The assembly of a storage bin such as a silo, formed of several components has proved successful especially in larger sizes, because separable stackable components require only a fraction of the space during transportation to the installation site as well as in storage. The components may be designed so that when collapsed they form a cohesive and easily transportable unit which can be moved by truck without taking any special measures.
In the known multipart storage bins the assembly is made in three parts; a middle or central section, of largest external diameter to which a bottom section having a discharge funnel and a top section having a cover are fastened. The connection between the parts is being made through external flanges which are fitted together by several screw or bolt fasteners. The top section is generally of smaller external diameter than the mid section but larger than the bottom section.
During transport and storage, the top section is first inserted in the middle section by turning it 180° and then the bottom section is inserted within the top section likewise by turning it 180°. In assembling the storage bin, the bottom section must be taken out, rotated, and then connected with the underside of the middle section. Thereafter the top section is taken out, rotated, and connected with the top side of the middle section. From this alone it can be seen that establishing the transport position and the working position of the collapsible storage bin requires considerable cost in labor.
It is an object of the present invention to provide a storage bin of the above-mentioned kind so that it can be converted from the working position to the transport position and vice versa with much less cost and without losing the advantages of the known collapsible storage bin -- that is in saving space both in storage and during transport, as well as simple manufacture of the components.
The foregoing objects, other objects as well as numerous advantages will be seen from the following disclosure of the present invention.
According to the invention, a storage bin is provided, formed of a plurality of sections, each section having internal and external dimensions which increase in axial succession over the height of the storage bin diametrically stepwise from the bottom to the top sections, so that they nest one in the other in telescope fashion. That is, each of the successively arranged sections are adapted to be superimposed one on top of the other and are successively dimensioned so that they are each larger than the preceding section moving from bottom to top.
By this stepped gradation of the sections it is possible, without any rotation or turning over, and by simply pulling them apart and pushing them together, to set up the bin in working or the transport position. As a result, this construction greatly reduces the cost of erection and the effort in setting up the bin at the place of use.
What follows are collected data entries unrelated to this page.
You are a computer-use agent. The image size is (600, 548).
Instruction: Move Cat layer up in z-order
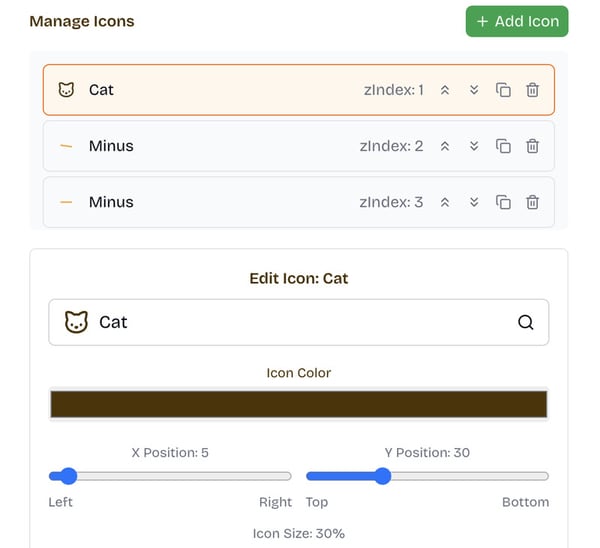pyautogui.click(x=445, y=90)
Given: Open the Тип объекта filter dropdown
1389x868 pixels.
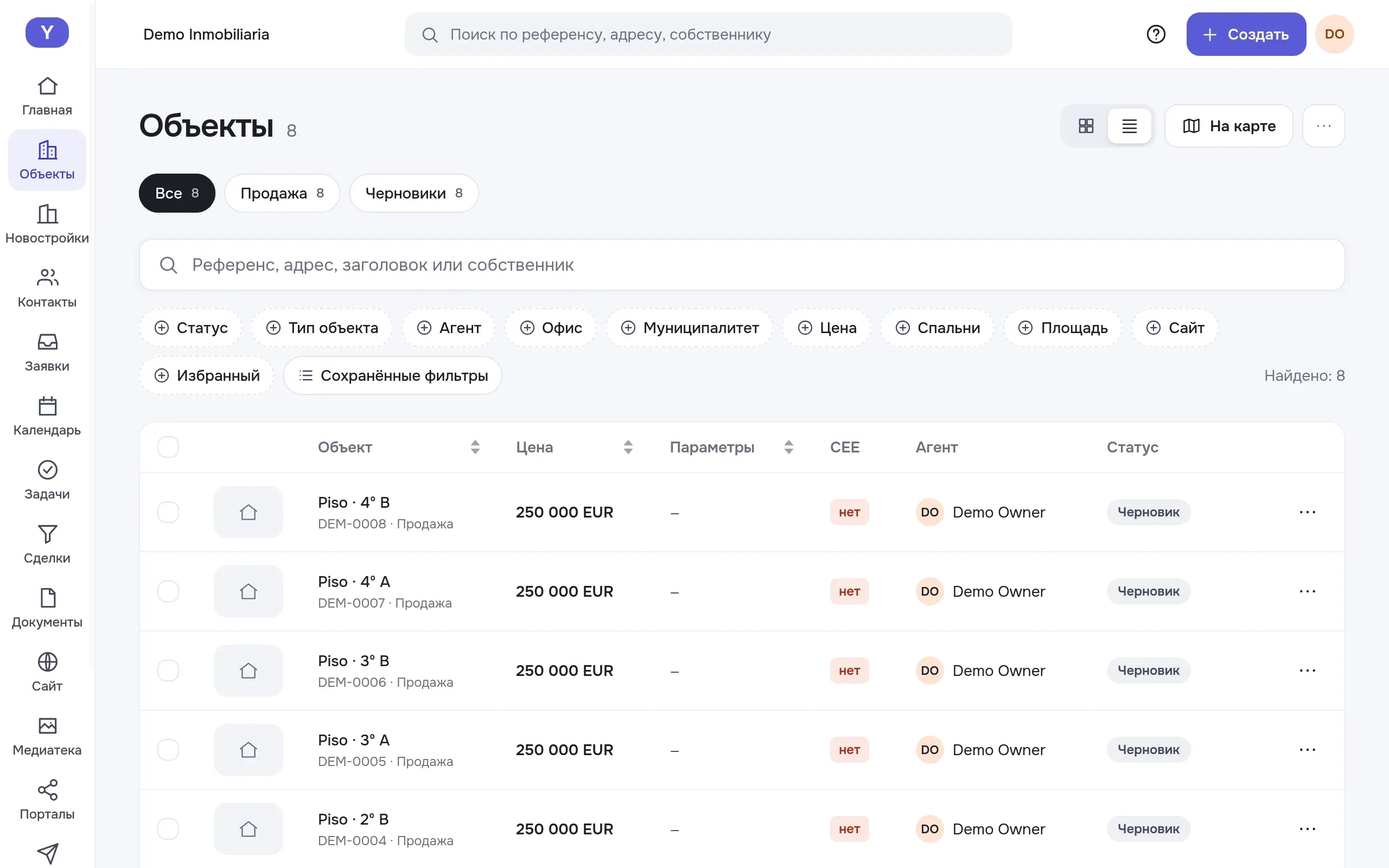Looking at the screenshot, I should [322, 328].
Moreover, the construction opens up new possibilities of connecting the components with one another, in multi section arrangements.
According to one embodiment, each section is formed having a radially outwardly directed flange extending from the perimeter of its upper edge and a radially inwardly directed flange extending from the perimeter of its lower edge. The inward flange spans the depth of the outward flange so that its upper surface engages the lower surface of the outward flange. The flanges may be formed by bending the edges of the respective sections inwardly or outwardly to the ledges; they are preferably formed by attaching L-shaped angle brackets and molding strips to the respective edges of the sections. This design has the advantage that when the components are pulled apart in erection they cannot become detached from each other and are necessarily brought into the working position without any turning or other alignment steps. The engaging flanges may be connected together by suitable bolts, screws, etc., in the extracted position. This can be achieved with less cost, since in the telescoped as well as in the extended position, the components can be fixed immovably relatively to each other by suitable guide means.
In order that the outward flanges will not impair the sliding of one component into the other when setting up the transport position, it is provided that the horizontal leg of the outwardly extending flange is always smaller in its external diameter than the inside diameter of the adjacent upper section in which it nests.
A tight seal of the components between the engaging surfaces may be obtained by providing a packing or sealant between the faces of the inward and outward flanges of adjacent sections.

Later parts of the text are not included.